Survivors of the Battle of the Big Hole began to interpret what had happened as soon as the campaign was over. Colonel Gibbon wrote an "after action" report of the battle on September 20 from his hospital bed in Deer Lodge, detailing his actions and those of his adversary. General Howard also filed a report that fall. Gibbon and Howard each described the encounter in retrospect – Gibbon in an article published in Harper's Weekly in 1895, Howard in Nez Perce Joseph (1881) and again in My Life and Experiences among Hostile Indians (1907). Several soldiers and volunteers published accounts of the battle in various national magazines during the 1880s and 1890s. Even if these many accounts by survivors of the conflict varied in detail and reliability, they all contributed to making the Battle of the Big Hole perhaps the most well-documented battle of the Indian Wars.
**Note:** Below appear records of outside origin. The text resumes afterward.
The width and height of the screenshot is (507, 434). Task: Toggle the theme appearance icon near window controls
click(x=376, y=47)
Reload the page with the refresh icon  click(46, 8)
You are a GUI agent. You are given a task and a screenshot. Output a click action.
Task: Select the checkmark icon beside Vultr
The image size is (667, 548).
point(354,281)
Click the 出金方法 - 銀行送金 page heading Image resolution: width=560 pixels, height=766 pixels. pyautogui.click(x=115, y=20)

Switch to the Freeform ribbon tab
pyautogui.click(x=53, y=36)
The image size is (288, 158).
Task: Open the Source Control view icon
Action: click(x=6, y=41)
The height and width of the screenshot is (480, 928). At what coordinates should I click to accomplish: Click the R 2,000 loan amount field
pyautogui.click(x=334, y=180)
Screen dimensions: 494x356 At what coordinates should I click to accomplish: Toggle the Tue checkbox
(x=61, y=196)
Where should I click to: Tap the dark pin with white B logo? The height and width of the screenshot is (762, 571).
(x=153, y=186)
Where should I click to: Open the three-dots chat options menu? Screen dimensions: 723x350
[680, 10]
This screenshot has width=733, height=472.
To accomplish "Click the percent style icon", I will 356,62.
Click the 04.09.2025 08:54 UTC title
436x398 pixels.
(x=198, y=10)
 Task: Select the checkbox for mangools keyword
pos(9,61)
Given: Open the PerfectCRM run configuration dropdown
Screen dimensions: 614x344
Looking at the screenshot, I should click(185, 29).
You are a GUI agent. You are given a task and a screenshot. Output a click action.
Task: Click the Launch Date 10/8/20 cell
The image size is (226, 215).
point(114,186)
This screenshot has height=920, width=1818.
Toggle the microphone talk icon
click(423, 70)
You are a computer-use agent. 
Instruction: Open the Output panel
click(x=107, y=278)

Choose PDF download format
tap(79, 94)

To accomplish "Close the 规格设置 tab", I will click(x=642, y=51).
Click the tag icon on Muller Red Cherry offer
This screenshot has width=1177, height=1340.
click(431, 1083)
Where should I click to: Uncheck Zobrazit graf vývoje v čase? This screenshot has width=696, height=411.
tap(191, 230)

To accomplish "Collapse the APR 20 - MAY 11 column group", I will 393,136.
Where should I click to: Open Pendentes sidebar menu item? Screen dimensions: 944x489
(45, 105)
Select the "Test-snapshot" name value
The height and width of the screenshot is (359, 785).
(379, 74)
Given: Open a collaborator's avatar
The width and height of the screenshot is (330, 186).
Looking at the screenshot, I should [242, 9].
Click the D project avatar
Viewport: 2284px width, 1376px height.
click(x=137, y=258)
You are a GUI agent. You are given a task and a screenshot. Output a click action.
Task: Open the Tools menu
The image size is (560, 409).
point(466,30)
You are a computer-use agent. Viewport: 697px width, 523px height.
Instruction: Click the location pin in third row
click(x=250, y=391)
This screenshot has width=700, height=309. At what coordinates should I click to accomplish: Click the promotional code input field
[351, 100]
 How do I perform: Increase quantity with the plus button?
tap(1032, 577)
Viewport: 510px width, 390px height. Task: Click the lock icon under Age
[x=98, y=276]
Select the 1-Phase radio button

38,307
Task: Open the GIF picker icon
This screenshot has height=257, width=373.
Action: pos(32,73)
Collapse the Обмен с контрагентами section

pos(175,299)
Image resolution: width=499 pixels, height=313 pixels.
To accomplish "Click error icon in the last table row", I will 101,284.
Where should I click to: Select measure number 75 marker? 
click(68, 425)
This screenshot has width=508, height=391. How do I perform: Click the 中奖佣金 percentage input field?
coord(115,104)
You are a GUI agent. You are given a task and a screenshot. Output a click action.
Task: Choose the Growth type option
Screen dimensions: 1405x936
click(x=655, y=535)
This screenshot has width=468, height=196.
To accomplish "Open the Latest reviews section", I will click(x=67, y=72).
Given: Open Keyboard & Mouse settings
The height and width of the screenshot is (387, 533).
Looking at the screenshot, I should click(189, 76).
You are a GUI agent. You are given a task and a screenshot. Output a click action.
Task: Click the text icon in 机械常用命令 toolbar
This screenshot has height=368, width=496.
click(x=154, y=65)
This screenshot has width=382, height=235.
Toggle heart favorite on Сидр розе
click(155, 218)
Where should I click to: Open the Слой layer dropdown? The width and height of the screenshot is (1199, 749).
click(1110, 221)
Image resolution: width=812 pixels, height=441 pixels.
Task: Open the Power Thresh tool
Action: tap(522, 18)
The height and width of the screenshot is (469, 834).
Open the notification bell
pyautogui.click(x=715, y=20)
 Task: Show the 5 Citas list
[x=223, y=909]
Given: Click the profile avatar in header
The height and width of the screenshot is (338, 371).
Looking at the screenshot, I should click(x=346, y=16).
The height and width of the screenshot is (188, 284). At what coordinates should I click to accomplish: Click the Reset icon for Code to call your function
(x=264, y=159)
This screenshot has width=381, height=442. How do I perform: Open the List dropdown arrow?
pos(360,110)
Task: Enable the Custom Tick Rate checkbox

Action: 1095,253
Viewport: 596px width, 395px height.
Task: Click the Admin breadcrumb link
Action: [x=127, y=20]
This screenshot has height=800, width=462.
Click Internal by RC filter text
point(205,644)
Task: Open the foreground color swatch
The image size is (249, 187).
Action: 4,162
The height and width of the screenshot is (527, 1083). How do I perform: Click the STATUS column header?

No sooner was the war over than contemporaries sought to draw moral lessons from the episode. A New York Times editorial charged that "the Nez Perce War was, on the part of our government, an unpardonable and frightful blunder." The Nez Perce had been "goaded by injustice and wrong to take the war path." [2] Chief Joseph corroborated this view. Following his exile to Oklahoma, he recounted his people's story to a writer who published it in The North American Review in 1879. [3] Significantly, the piece was titled "An Indian's View of Indian Affairs" – it used the story of the Nez Perce War to draw larger lessons about federal Indian policy. Similarly, when members of Congress held hearings on the conduct of the Nez Perce War in 1878, they asked Colonel Gibbon not only to provide analysis of the Army's poor showing in the battle and the campaign, but to expand on the problems of federal-Indian relations. [4]

The lively interest in the Battle of the Big Hole extended to the battlefield itself. Montana pioneer Granville Stuart visited the battlefield on May 11, 1878, and made two sketches of what he saw. The first was a panorama looking toward the mountainside, with numbered annotations describing the soldiers' approach, the Nez Perce Encampment, the Twin Trees, and the Point of Timber to which the soldiers fell back. Stuart must have been accompanied by a veteran of the battle when he made this drawing. His second drawing was an artistic rendering in birdseye perspective. The litter of human skulls, horse skeletons, and tepee poles in the foreground of the picture suggested a moral censure of the attack on the Nez Perce village – a noteworthy perspective for a white resident of the territory. [5] It contrasted sharply with contemporary views of the Battle of the Little Bighorn that venerated Lt. Col. George Armstrong Custer and his men as martyrs in the cause of westward expansion. [6]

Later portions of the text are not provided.